Anatomy of Null Contractions

TL;DR

This paper explores null contractions of Poincare and conformal algebras, revealing how these contractions produce lower-dimensional Carroll and Galilean algebras, and discusses their implications in conformal cases.

Contribution

It introduces null contractions of relativistic algebras, demonstrating how they produce lower-dimensional Carroll and Galilean sub-algebras and analyzing their structure in conformal contexts.

Findings

Null contractions produce lower-dimensional Carroll and Galilean algebras.

Longitudinal contraction disentangles Carroll algebras at null boundaries.

Transverse contraction separates overlapping Galilean sub-algebras.

Abstract

We introduce null contractions of the Poincare and relativistic conformal algebras. The longitudinal null contraction involves writing the algebra in lightcone coordinates and contracting one of the null directions. For the Poincare algebra, this yields two non-overlapping co-dimension one Carroll algebras. The transverse contraction is a limit on the spatial dimensions and yields two non-overlapping co-dimension one Galilean algebras.
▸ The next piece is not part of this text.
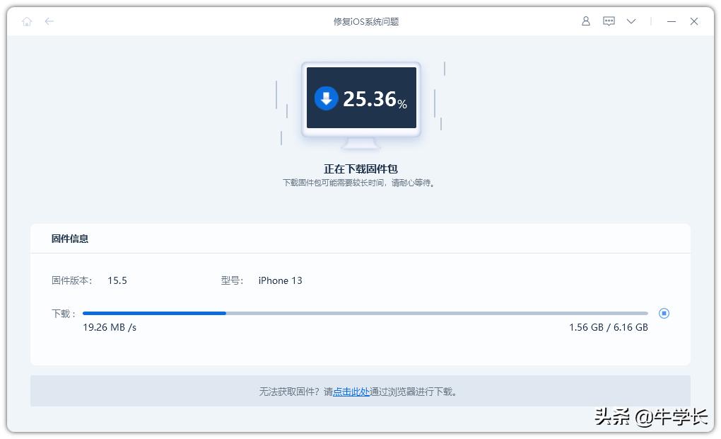This screenshot has width=721, height=439.
Task: Click the chat bubble icon near the top right
Action: [x=609, y=21]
We find, similar to Susskind's original observation of the non-relativistic case, that the Poincare algebra, written in the lightcone coordinates, naturally contains Carrollian sub-algebras in one lower dimension. The effect of the longitudinal contraction, which essentially focusses on the null direction, is to disentangle the two Carroll algebras that now correspond to the symmetries of the two null boundaries. The transverse contraction similarly separates the overlapping Galilean sub-algebras of the original Poincare algebra. We discuss aspects of the conformal case, where we get lower dimensional Carroll Conformal algebras and Schrodinger algebras.